Pictures are to be left out, and every entry repeated exactly.

[Data to examine Boundary: Start]

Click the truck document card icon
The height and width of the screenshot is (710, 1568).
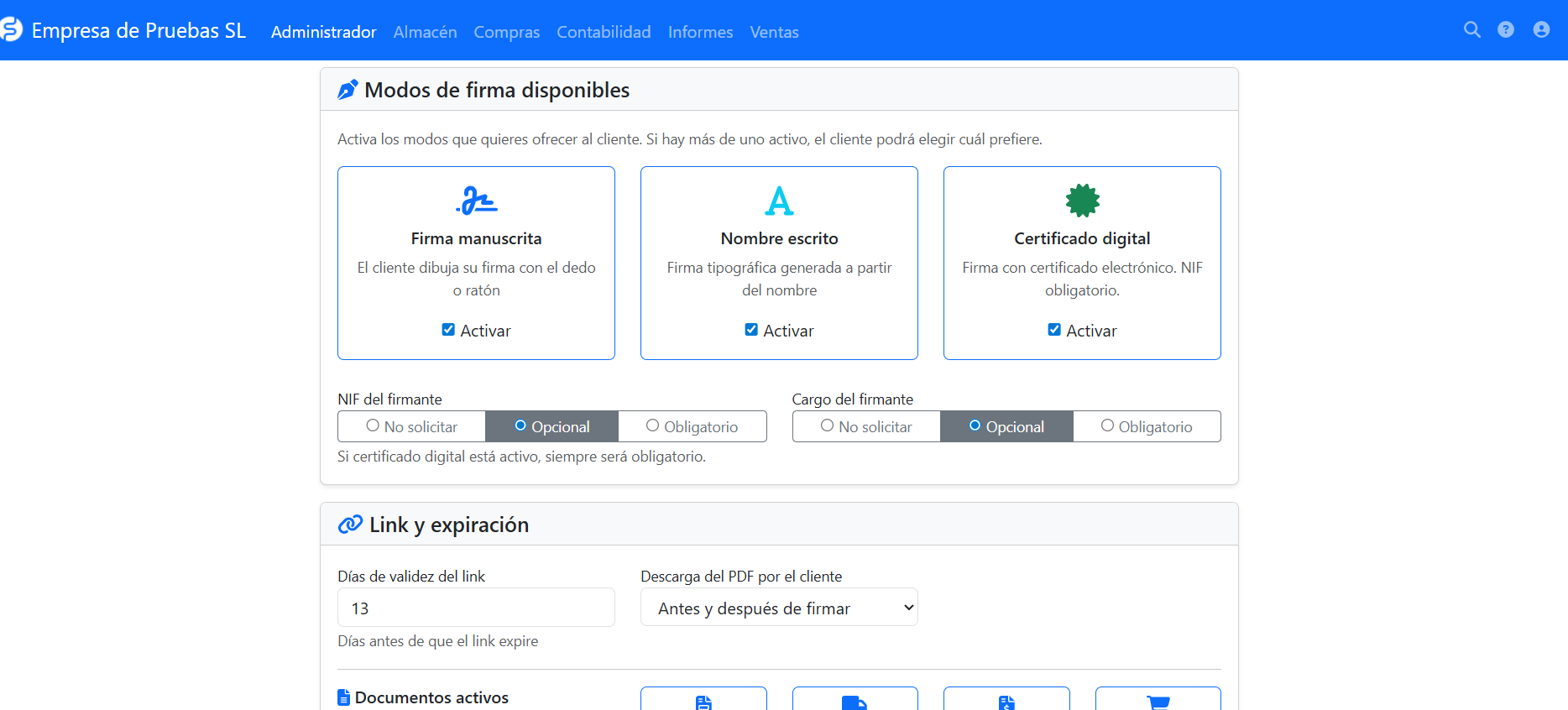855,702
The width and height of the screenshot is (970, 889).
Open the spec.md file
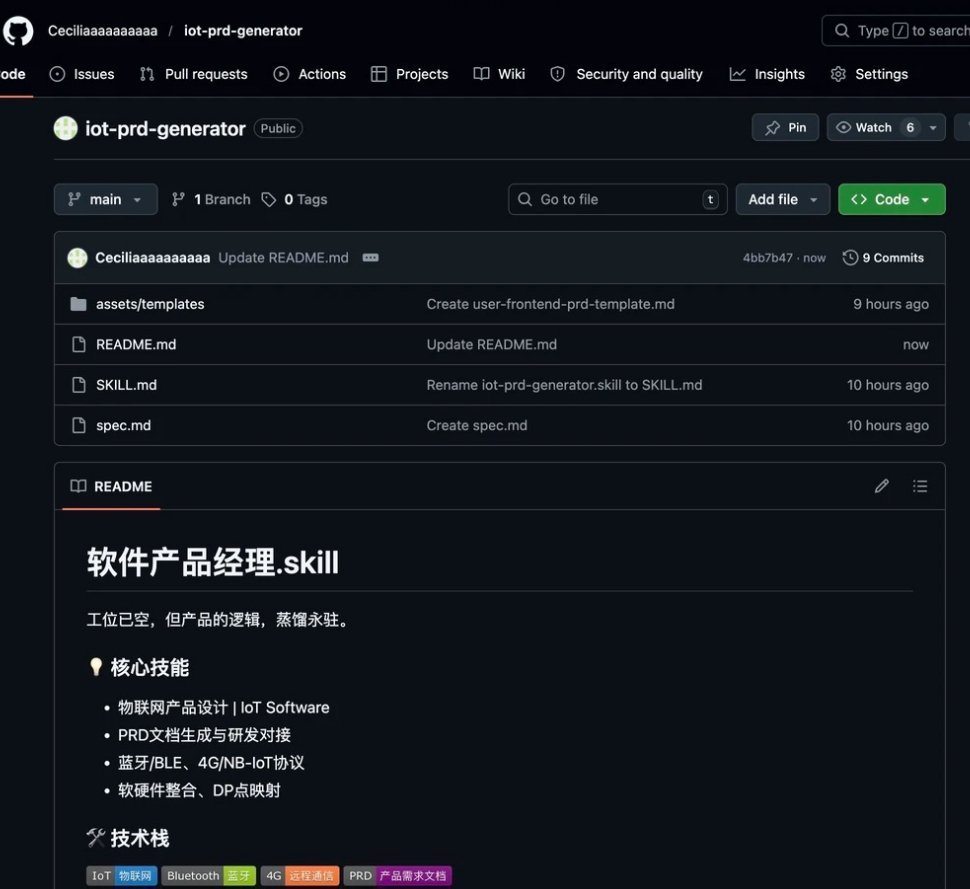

[Data to examine Boundary: End]

## Task answer
Click the truck document card icon
The height and width of the screenshot is (710, 1568).
855,702
The width and height of the screenshot is (970, 889).
Open the spec.md file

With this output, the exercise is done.